- _Problem to solve_: Please return, exactly and only, the lines beginning at the top of the entries below and ending with the line containing "The image size is (1296, 598)."; keep out the pictures.

======== Data for processing

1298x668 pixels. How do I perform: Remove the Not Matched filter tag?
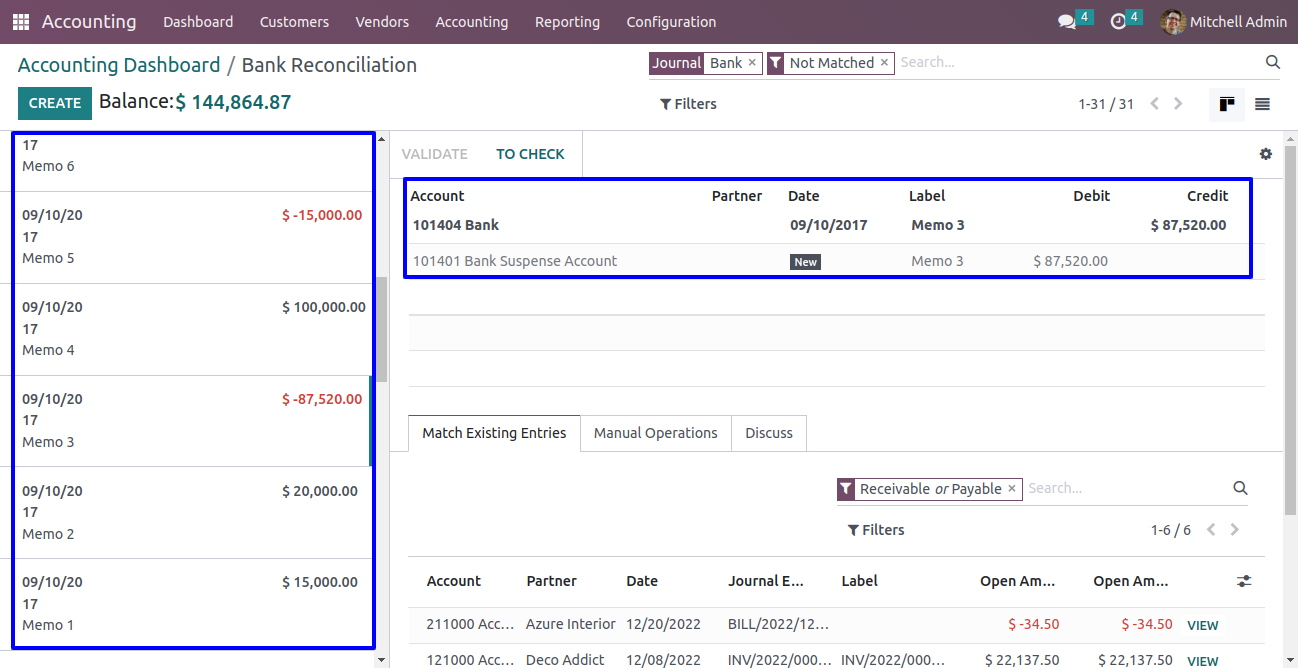(884, 63)
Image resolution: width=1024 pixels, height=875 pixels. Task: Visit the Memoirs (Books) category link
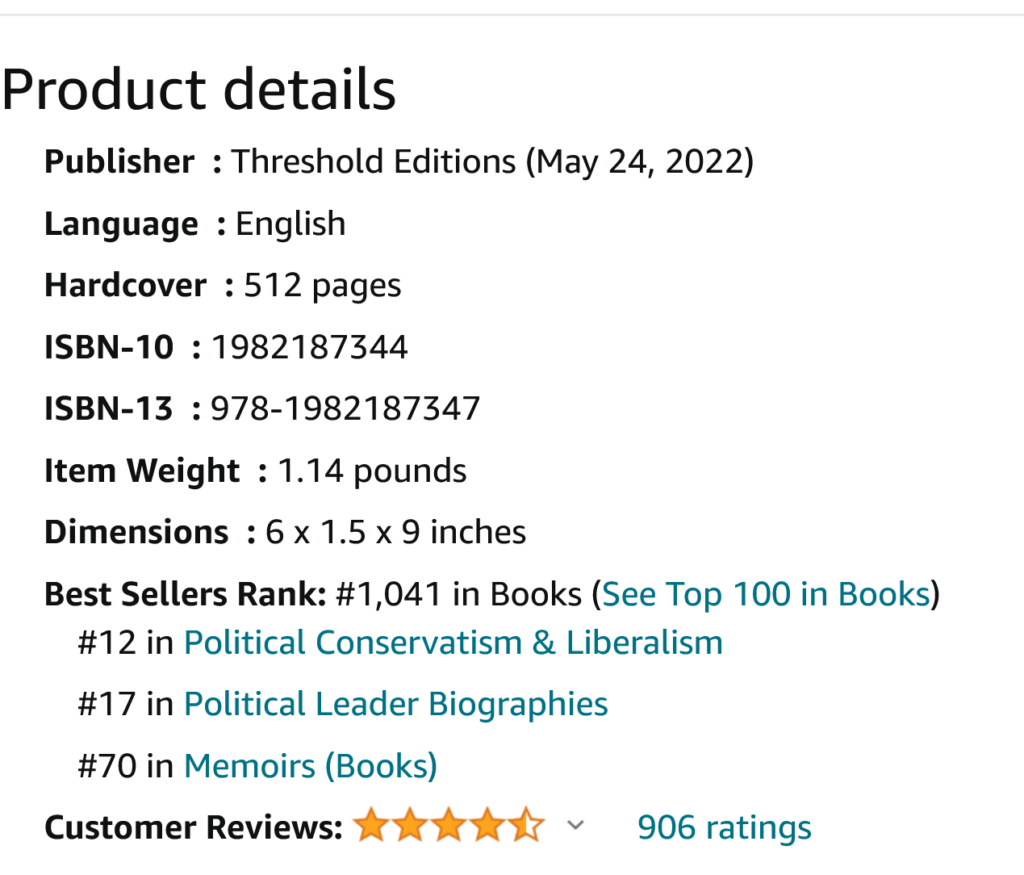pyautogui.click(x=311, y=766)
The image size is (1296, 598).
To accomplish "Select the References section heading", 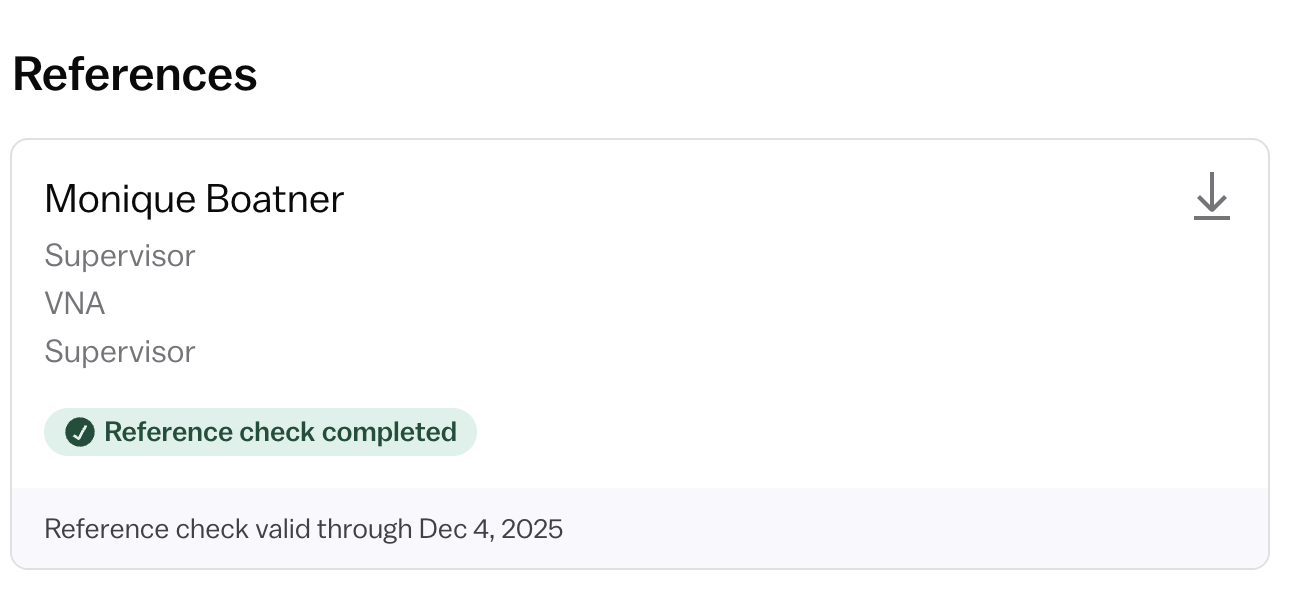I will (x=135, y=74).
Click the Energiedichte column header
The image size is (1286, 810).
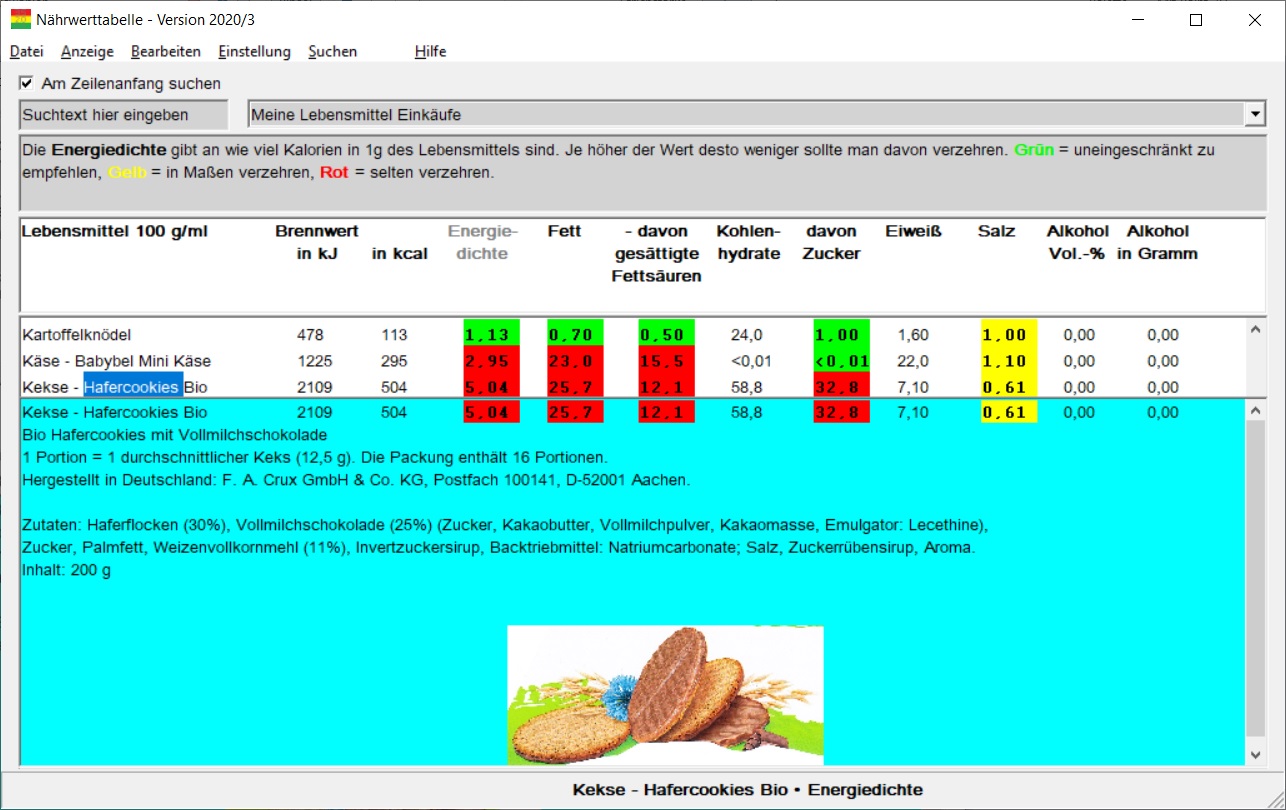pos(483,243)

================

- _Response to this exercise_:
1298x668 pixels. How do I perform: Remove the Not Matched filter tag?
(884, 63)
Image resolution: width=1024 pixels, height=875 pixels. Task: Visit the Memoirs (Books) category link
pyautogui.click(x=311, y=766)
The image size is (1296, 598).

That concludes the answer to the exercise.